EnerVest Operating, L.L.C., will continue to operate the assets under a long-term arrangement, and EnerVest, Ltd., will provide certain additional corporate services to Magnolia. Upon closing, Magnolia will trade on the NYSE under a new ticker, and EnerVest will receive approximately $1.2 billion in cash and will retain roughly 120 million shares of common stock.
“EnerVest’s strategy always has been to optimize returns for our investors and to leverage the strengths of our operating company to advance that strategy,” said John B. Walker, EnerVest founder and CEO. “I have known Steve for more than 20 years and I cannot think of a better executive to lead Magnolia. The playbook he perfected at OXY is a great match for the outstanding acreage we have assembled in South Texas over the last 10 years. All of us at EnerVest look forward to partnering with Steve as he builds Magnolia going forward.”

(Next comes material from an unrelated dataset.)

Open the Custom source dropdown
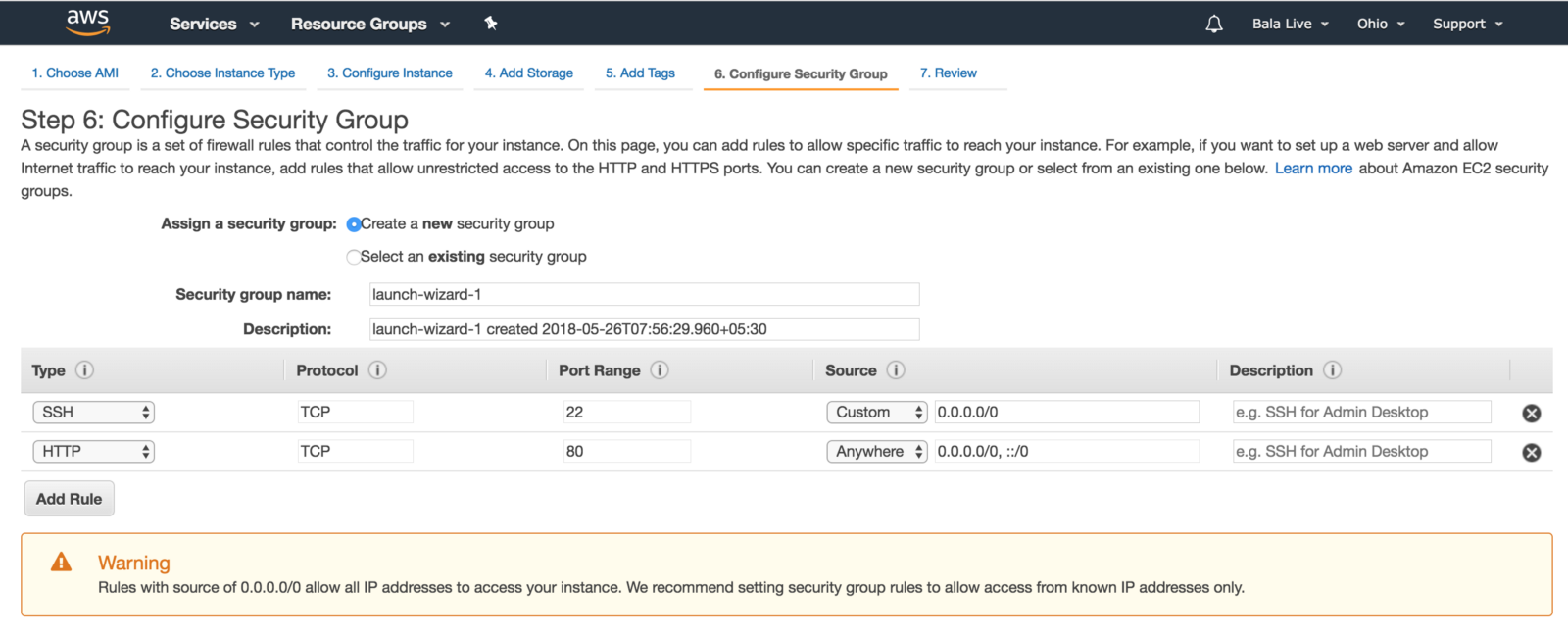 [877, 413]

“In creating Magnolia, we have a unique opportunity to build a new company anchored by what we consider to be some of the highest quality oil producing acreage in the country,” said Chazen. “We believe Magnolia’s acreage in Karnes County has some of the best economics in the United States and, when coupled with the upside in the Giddings Field, is a great fit with our criteria. Our objective is to maximize shareholder returns by generating steady production growth, strong pre-tax margins in excess of industry norms and significant free cash flow. Assuming moderate commodity prices, we plan to invest less than 60% of cash flow to fund a drilling program that consistently delivers more than 10% annual production growth. I look forward to leading this rigorous capital allocation process at Magnolia for the benefit of our shareholders and employees.”